Pourquoi refuser l’audit réglementaire ?
L’audit énergétique est censé aider l’acquéreur à améliorer la performance énergétique du logement. Financièrement, sa réalisation est à la charge du vendeur et il doit normalement être remis dès la première visite du candidat acquéreur. De plus, l’habitation classée DPE F ou G sera de plus en plus difficile à vendre et à louer. Pourquoi l’acheteur accepterait-il de s’en priver ?
Parce qu’il peut avoir envie de réaliser un audit incitatif après l’acquisition du bien, à la date de son choix, en sélectionnant lui-même le bureau d’études qualifié pour l’établir, etc. Il pourrait vouloir gérer seul ce qui a trait à la rénovation énergétique de son logement. Mais dans ce cas, ce document d’exonération a-t-il une valeur légale ? Serait-ce réellement au bon vouloir des parties ?
L’audit réglementaire est-il facultatif ?
Nous avons interrogé Maître Damien Jost, qui nous a aimablement donné son avis. « Je n’envisage même pas que les pouvoirs publics, à l’origine de cette disposition imposant l’audit réglementaire, aient omis de préciser qu’elle est d’ordre public. Si elle est d’ordre public, nul ne peut y déroger, pas même la convention des parties. Sinon, l’audit réglementaire est facultatif et finalement, on vide le texte de sa substance. À mon avis, la vente serait entachée. Sa validité serait compromise. »
Il nous conseille toutefois de contacter un notaire. Ce dernier pourra consulter le Cridon (Centre de recherches, d’information et de documentation notariales) si nécessaire. Il nous fournira ainsi une réponse fiable et claire. L’office notarial est d’ailleurs directement concerné par cette question.

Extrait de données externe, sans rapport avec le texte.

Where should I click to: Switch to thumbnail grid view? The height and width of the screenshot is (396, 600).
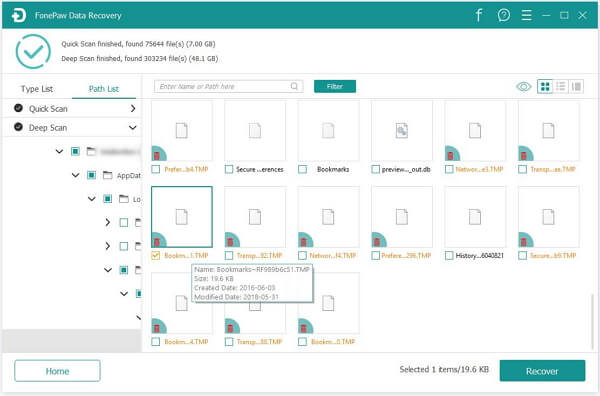pos(545,86)
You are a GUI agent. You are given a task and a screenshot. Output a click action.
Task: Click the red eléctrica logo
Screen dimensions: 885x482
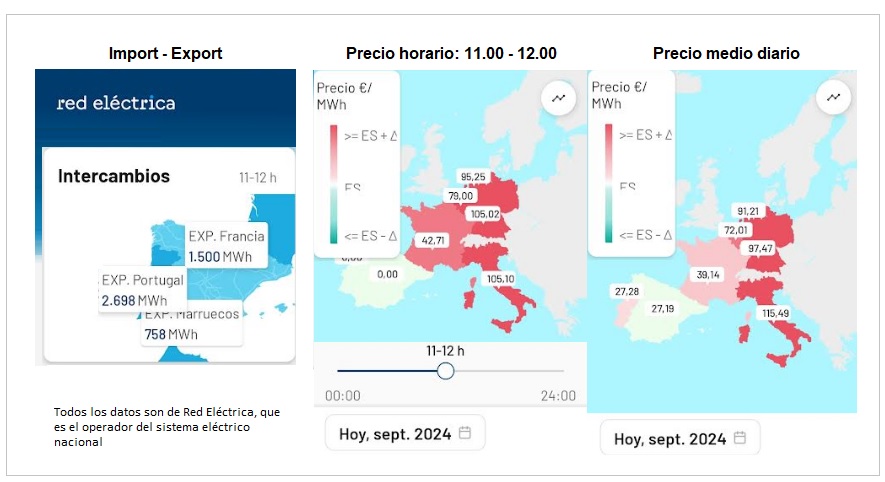click(116, 103)
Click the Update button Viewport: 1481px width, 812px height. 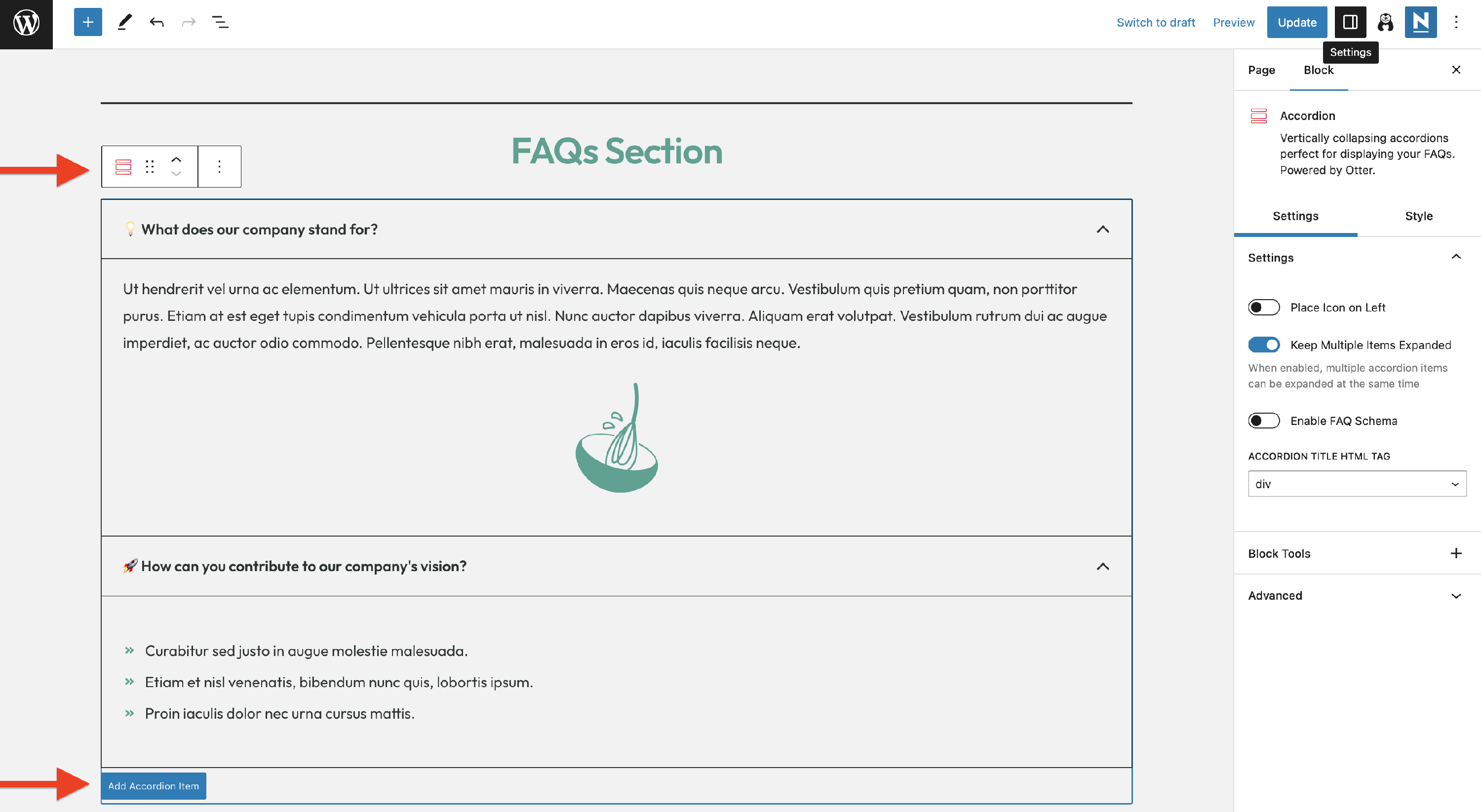click(1296, 22)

L’acquéreur ne peut dispenser le vendeur
En effet, d’une part, c’est principalement le notaire qui engage sa responsabilité lorsque la vente est compromise. D’autre part, si une telle exonération était permise sans risque, les notaires pourraient la proposer à leurs clients afin de simplifier leurs démarches. Puisque le dossier de diagnostic technique est fréquemment perçu comme une contrainte, cette solution présente des avantages.

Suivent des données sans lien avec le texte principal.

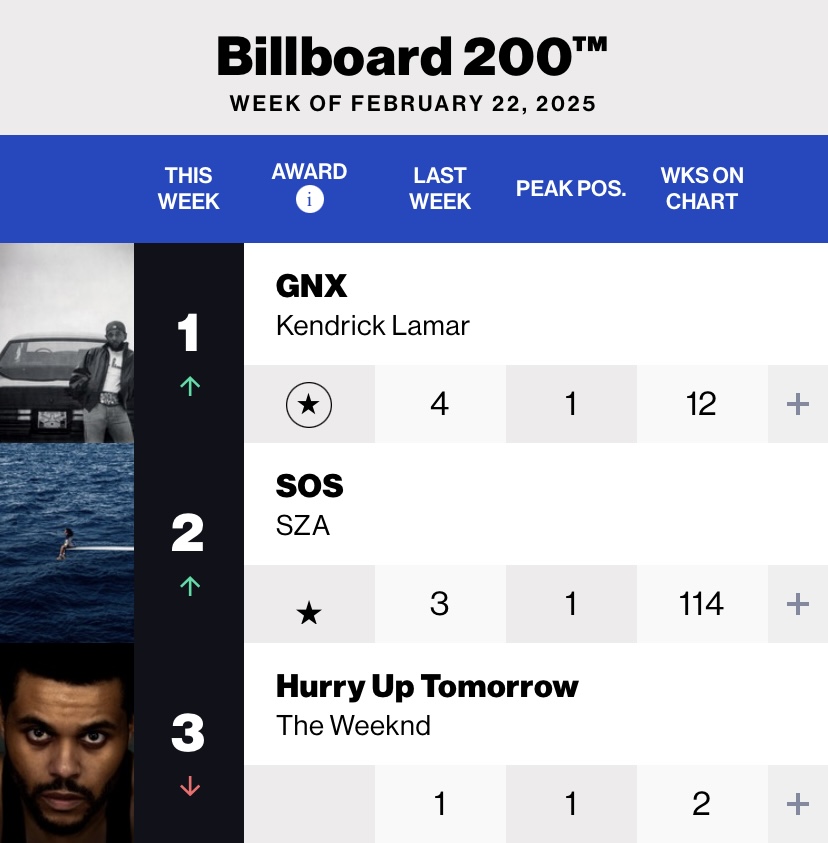
Task: Open the SOS album cover thumbnail
Action: (x=67, y=543)
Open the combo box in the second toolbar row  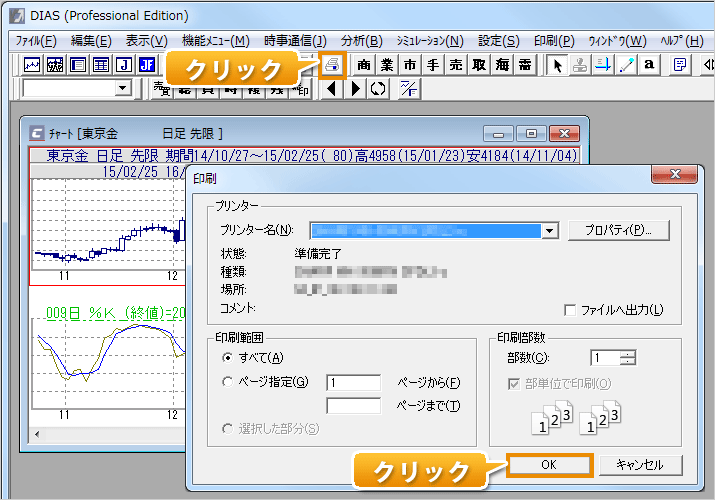[123, 89]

Selon Maître Anaïs Clément, membre de la Chambre des notaires de l’Isère : « il n’est pas possible de dispenser le vendeur de réaliser l’audit ». Par ailleurs, en l’absence de sanctions prévues par les textes, le droit commun s’applique. Le vendeur peut faire l’objet de poursuites s’il ne l’établit pas. Bref, manifestement, le candidat acquéreur ne peut pas exonérer le vendeur de produire l’audit énergétique.
L’avis d’une juriste ADIL
Les Agences d’information sur le logement (ADIL) sont constituées de juristes formés sur les thématiques liées au logement. La juriste de l’ADIL 42-43 (agence la plus proche de votre dévouée rédactrice) nous confirme que l’audit est une disposition d’ordre public au sens du Code civil. De plus, il est opposable. Si les parties s’entendent, des aménagements avec le notaire sont peut-être envisageables, mais une telle attestation ne suffirait pas.
« Une clause faisant renoncer une partie à des droits est très fragile surtout au regard de l’enjeu croissant de la rénovation énergétique ». Dans ce cas, la renonciation de l’acquéreur « ne doit pas être équivoque, elle ne doit pas être la conséquence d’un vendeur impatient qui fait pression sur l’acquéreur. » Cette clause doit également « faire renoncer les parties à tout recours relatif à la performance énergétique du logement ainsi qu’au contenu de l’audit ». Elle termine en nous précisant « qu’aucune jurisprudence n’étaye ce point de vue pour le moment » (à savoir l’exclusion délibérée de diagnostics).
En résumé, cette exonération semble être une mauvaise idée, avec de potentiels litiges à la clé. Ni le vendeur, ni l’acquéreur, ni le notaire n’ont intérêt à accepter cette solution.